Talvez o dado mais revelador nem seja o das faltas mensais. Dados da Pesquisa Nacional de Saúde do Escolar (PeNSE) de 2024 mostram que 15,3% das adolescentes deixaram de frequentar a escola ao menos uma vez por falta de absorventes ou outros itens para cuidados menstruais. Nas escolas públicas, o índice chega a 16,9%. O mais perturbador, porém, é outra informação: mais de 80% dessas adolescentes estudavam em escolas que afirmavam oferecer absorventes. A conclusão é inevitável. O problema não está apenas na existência da política pública, mas na sua capacidade de chegar efetivamente a quem precisa.

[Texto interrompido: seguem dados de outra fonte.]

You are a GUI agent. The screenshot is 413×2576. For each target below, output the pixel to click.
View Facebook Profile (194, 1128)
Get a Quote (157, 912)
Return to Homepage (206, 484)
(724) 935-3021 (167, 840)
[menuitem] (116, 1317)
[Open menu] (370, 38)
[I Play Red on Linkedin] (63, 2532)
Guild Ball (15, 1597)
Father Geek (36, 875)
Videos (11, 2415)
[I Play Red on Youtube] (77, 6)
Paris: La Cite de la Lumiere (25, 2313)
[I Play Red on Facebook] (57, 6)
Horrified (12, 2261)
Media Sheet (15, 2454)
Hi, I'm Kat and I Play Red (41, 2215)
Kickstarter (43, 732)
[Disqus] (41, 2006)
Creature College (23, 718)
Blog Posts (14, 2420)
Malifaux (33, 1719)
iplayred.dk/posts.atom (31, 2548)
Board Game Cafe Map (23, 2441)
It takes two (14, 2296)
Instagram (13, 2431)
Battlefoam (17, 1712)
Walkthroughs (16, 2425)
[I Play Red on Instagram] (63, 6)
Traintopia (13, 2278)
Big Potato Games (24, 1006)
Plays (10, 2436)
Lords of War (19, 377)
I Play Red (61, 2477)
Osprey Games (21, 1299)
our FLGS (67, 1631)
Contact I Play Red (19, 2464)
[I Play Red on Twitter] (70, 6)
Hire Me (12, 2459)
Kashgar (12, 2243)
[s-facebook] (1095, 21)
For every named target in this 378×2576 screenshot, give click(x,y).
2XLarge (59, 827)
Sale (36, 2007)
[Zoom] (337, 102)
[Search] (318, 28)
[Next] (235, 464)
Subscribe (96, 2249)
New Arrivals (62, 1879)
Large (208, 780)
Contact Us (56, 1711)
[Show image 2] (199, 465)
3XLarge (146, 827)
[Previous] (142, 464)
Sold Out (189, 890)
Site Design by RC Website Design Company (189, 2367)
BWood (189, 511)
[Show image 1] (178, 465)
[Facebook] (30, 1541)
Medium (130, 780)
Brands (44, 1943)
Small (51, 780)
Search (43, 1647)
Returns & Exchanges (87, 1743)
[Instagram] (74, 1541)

Se o produto existe, mas a estudante não consegue acessá-lo, há uma falha de execução. Se a adolescente desconhece a oferta, há uma falha de comunicação. Se sente vergonha de procurar ajuda, há uma falha de acolhimento. Se a distribuição é irregular, há uma falha de gestão. Em qualquer dessas hipóteses, o resultado é o mesmo: uma política criada para garantir dignidade e permanência escolar não cumpre integralmente sua função.

Pobreza menstrual vai além dos absorventes

A nova pesquisa também ajuda a desfazer outra simplificação recorrente. A pobreza menstrual não se resume à falta de absorventes. As cólicas aparecem como principal causa das faltas escolares. O levantamento mostra ainda que mais de um terço das meninas brasileiras começa a menstruar por volta dos 10 anos de idade. Trata-se de uma realidade que exige informação precoce.

O caminho a seguir

O Brasil acertou ao abandonar o obscurantismo que tratava a pobreza menstrual como assunto menor ou constrangedor. Mas reconhecer um problema é apenas o primeiro passo para solucioná-lo. Quando milhões de meninas continuam perdendo aulas por causa da menstruação, não se está diante de uma questão privada ou de um desconforto individual.